You’re about to hear 3 minutes of the most insightful and impactful panel you’ve ever witnessed. So yeah, there you go—you’re going to want to run right out and start making investments based on this and work with these insights.
The reason why we’re focusing on supply chain real estate—besides it being a three-decade core competency of mine and our team—is because, in all the 35 years that I have been involved in supply chain investment, I have never seen a perfect storm, a confluence of supply and demand factors come together to validate the investment in supply chain infrastructure as I have seen starting 18 months ago, even pre-COVID, and obviously accelerating dramatically through COVID and continuing forward.
We are focused on real estate with general themes, and we execute within those themes, primarily supply chain and logistics. It’s so exciting to talk about the scintillating topic of supply chain and logistics, which, over the past five years, wasn’t mentioned much—but today alone, we’ve had 27 mentions on the general business channels.
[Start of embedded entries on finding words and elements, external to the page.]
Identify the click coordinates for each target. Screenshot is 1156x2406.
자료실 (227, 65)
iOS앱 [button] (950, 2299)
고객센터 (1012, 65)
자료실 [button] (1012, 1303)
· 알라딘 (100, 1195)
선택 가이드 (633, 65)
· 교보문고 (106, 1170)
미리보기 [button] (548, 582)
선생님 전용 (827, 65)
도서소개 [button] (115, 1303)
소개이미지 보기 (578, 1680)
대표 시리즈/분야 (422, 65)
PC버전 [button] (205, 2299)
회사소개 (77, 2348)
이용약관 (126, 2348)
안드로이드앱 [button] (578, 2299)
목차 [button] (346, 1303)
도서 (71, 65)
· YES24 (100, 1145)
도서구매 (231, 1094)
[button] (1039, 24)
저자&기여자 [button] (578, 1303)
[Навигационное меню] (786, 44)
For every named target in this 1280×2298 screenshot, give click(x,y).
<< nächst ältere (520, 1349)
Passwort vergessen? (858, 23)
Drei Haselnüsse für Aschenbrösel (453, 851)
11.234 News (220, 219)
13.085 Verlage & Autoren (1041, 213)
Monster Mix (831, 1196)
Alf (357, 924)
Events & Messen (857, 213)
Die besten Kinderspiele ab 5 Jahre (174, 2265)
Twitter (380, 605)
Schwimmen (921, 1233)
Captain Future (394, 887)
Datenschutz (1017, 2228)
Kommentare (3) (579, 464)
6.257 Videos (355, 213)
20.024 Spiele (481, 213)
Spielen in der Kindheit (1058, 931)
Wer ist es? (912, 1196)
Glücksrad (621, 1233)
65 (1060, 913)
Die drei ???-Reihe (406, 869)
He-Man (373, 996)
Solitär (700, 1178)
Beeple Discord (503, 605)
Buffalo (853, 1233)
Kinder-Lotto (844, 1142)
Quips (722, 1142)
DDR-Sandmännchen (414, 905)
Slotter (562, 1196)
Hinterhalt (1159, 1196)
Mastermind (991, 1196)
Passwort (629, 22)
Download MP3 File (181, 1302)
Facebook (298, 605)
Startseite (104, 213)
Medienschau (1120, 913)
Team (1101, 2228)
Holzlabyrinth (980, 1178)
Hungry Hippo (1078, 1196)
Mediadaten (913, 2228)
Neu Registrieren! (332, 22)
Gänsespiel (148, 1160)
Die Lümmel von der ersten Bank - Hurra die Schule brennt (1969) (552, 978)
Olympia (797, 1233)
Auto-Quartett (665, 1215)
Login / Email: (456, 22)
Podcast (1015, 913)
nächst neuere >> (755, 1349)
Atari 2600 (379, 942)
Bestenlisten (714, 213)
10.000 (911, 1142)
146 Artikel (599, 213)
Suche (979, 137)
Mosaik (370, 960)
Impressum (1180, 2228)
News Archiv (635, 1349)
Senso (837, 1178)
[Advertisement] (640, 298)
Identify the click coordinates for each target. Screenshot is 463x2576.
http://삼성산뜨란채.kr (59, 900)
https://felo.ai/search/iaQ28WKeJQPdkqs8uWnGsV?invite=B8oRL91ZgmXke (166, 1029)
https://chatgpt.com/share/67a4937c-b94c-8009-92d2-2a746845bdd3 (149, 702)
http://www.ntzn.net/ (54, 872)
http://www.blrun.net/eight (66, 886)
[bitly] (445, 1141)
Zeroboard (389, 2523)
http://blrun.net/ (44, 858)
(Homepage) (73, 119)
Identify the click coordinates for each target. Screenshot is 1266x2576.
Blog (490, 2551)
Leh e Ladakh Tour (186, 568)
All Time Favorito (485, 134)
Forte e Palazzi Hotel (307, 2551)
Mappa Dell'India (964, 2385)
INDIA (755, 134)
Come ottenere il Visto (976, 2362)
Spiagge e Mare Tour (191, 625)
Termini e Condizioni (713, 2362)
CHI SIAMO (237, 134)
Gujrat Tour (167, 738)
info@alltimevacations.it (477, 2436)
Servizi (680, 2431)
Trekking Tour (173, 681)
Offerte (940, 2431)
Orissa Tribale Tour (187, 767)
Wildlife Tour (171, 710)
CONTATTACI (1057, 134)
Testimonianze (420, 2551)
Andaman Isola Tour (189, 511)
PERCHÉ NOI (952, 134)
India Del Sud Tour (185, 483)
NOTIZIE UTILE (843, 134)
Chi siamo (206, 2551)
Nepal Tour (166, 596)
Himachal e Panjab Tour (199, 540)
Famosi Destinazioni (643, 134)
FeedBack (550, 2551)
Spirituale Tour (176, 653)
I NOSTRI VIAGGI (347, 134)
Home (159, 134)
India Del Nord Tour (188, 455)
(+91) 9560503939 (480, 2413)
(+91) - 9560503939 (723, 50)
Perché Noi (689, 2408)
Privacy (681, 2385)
We were in the market prior to COVID, for a significant senior mortgage refinance, and across the board, they took a broad brush approach, as Nar mentioned, of a 30% haircut due to COVID without any substantiating data. The real opportunities may lie in the delta between what appraisers are considering in valuations versus the reality of the underlying cash flow, the underlying potential, or simply the fact that we are seeing an across-the-board asset melt-up due to unprecedented multi-trillion dollar stimulus.
Well, there’s a geographical hedge, but frankly, you have intermodal transport consolidating. If the Kansas Southern and Canadian Pacific Railway merger actually goes through, you’re going to see another wave. I don’t know how many people here have studied that potential Canada-to-Mexico merger and to see what new locations are going to benefit from that. We have, and intermodal transport is going to additionally consolidate.
That consolidation will actually work against the geographical hedge because it’s going to become too homogeneous, and you will be unable to hedge with certain regions.
I’ll give you my best ideas in 10 seconds:
- Big Box Real Estate into multi-tenant facilities, preferably dry or cold storage.
- Hospitality Real Estate into student housing, or even better, graduate student healthcare housing adjacent to hospitals.
These are my two very specific ideas.